(Source records)

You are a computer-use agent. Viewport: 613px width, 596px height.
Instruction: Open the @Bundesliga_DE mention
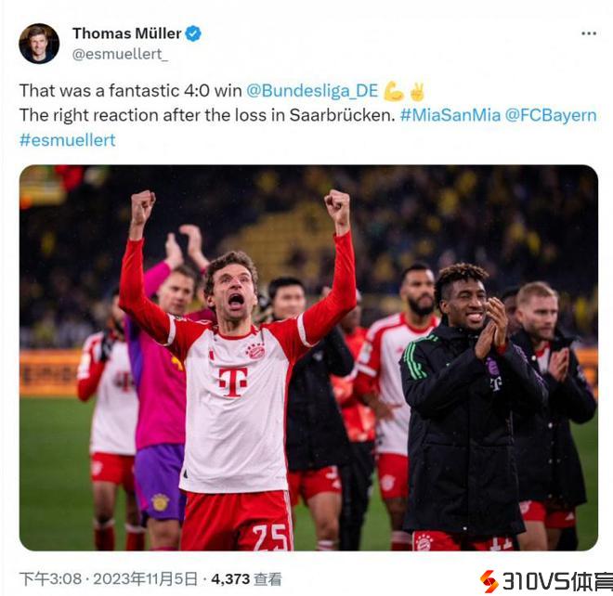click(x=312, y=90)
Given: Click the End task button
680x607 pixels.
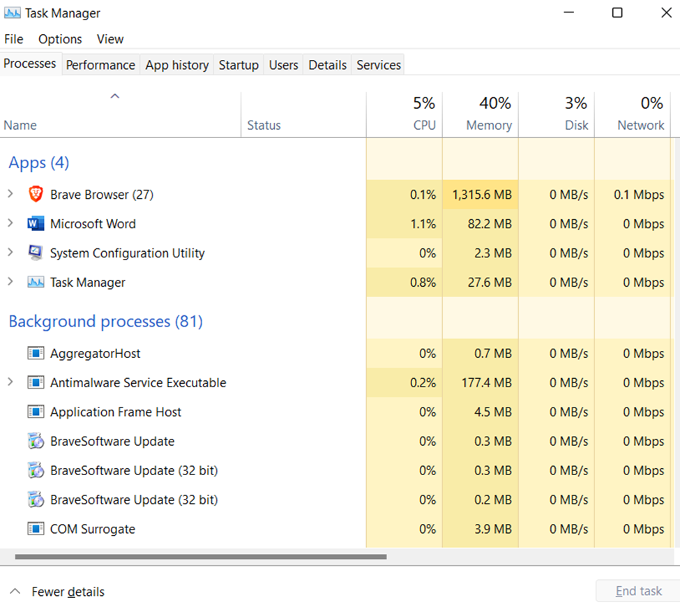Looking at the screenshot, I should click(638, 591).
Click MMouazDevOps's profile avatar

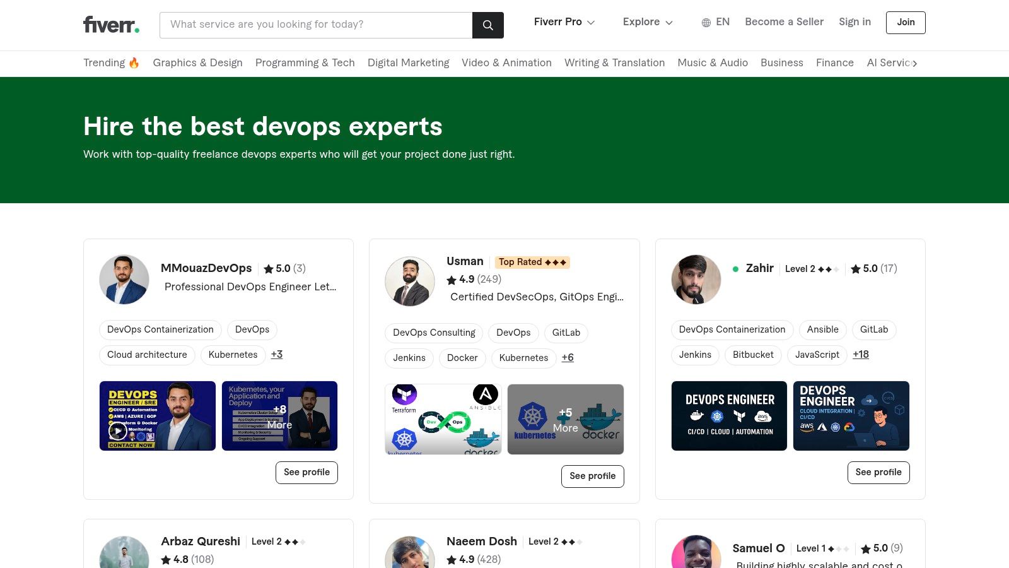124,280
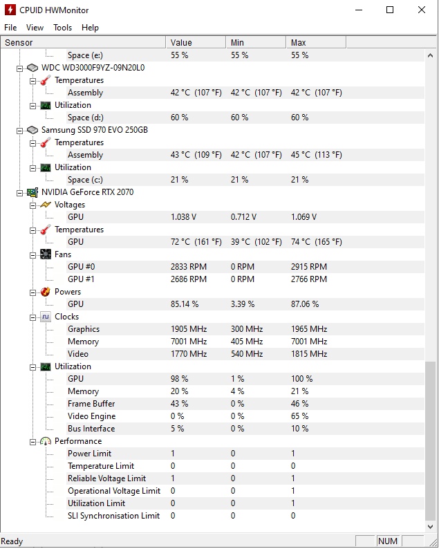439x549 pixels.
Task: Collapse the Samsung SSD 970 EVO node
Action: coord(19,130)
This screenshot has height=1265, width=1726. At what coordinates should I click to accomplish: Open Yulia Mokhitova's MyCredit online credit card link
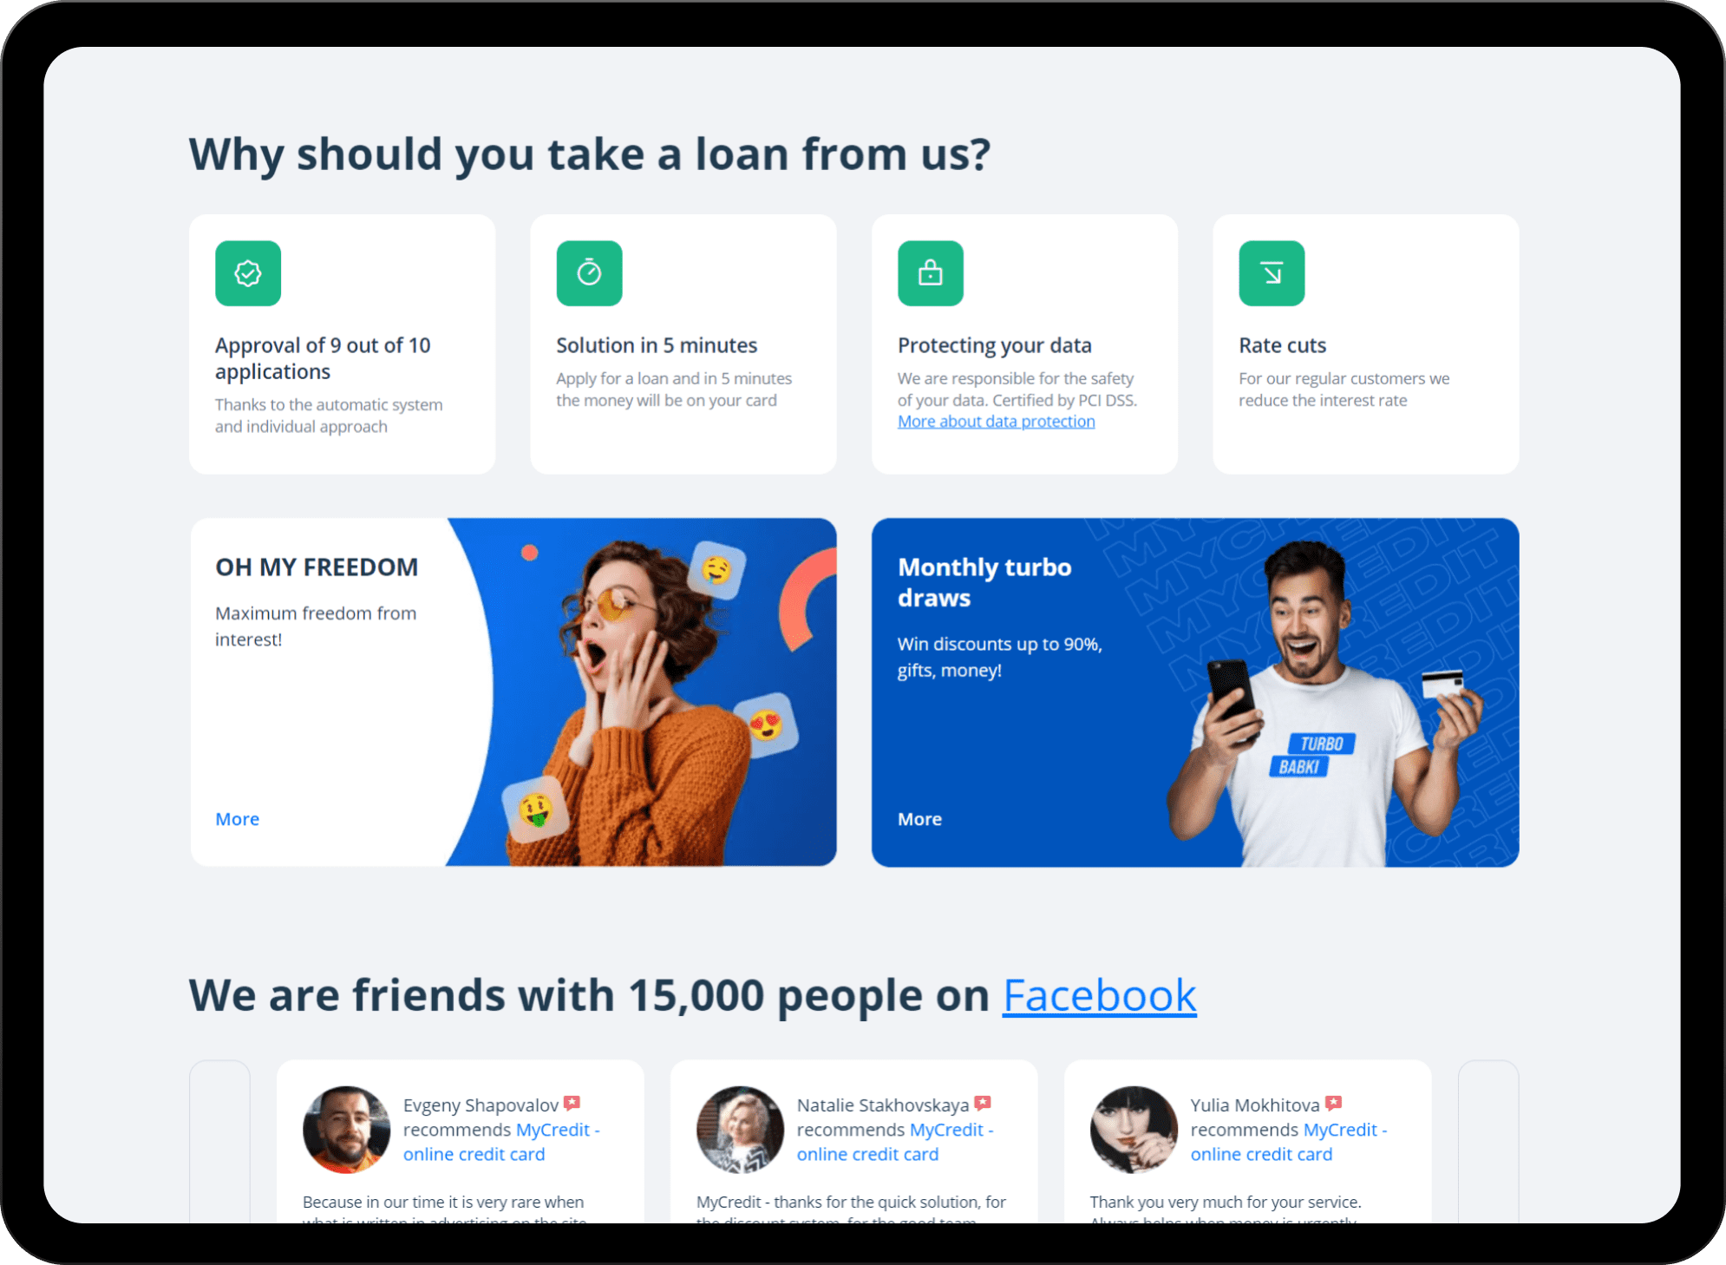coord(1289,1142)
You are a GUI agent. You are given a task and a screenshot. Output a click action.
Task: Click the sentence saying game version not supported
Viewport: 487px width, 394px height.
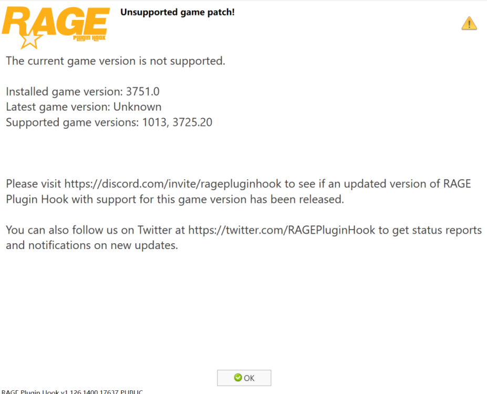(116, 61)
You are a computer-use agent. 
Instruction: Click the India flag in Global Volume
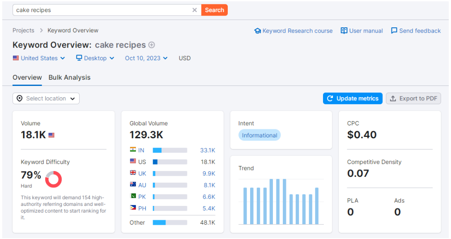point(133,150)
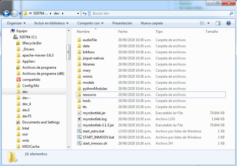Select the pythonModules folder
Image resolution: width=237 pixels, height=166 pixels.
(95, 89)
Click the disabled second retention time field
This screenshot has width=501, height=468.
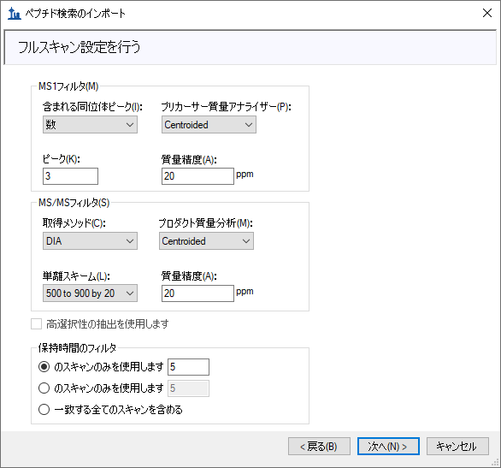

• WRITTEN REQUEST: Copy out every line of the listing above, word for word, leaving out the pictures.

• ANSWER TO THE TASK:
You are a computer-use agent. Viewport: 613px width, 596px height.
Instruction: Open the @Bundesliga_DE mention
click(x=312, y=90)
Given: Click the End task button
680x607 pixels.
Looking at the screenshot, I should click(638, 591).
Click MMouazDevOps's profile avatar

124,280
439x549 pixels.
Task: Collapse the Samsung SSD 970 EVO node
Action: coord(19,130)
This screenshot has height=1265, width=1726. At what coordinates should I click to accomplish: Open Yulia Mokhitova's MyCredit online credit card link
coord(1289,1142)
You are a GUI agent. You are given a task and a screenshot. Output a click action.
Task: Click the sentence saying game version not supported
Viewport: 487px width, 394px height.
(116, 61)
You are a computer-use agent. 
Instruction: Click the India flag in Global Volume
point(133,150)
Select the pythonModules folder
Image resolution: width=237 pixels, height=166 pixels.
(95, 89)
Click the disabled second retention time field
This screenshot has width=501, height=468.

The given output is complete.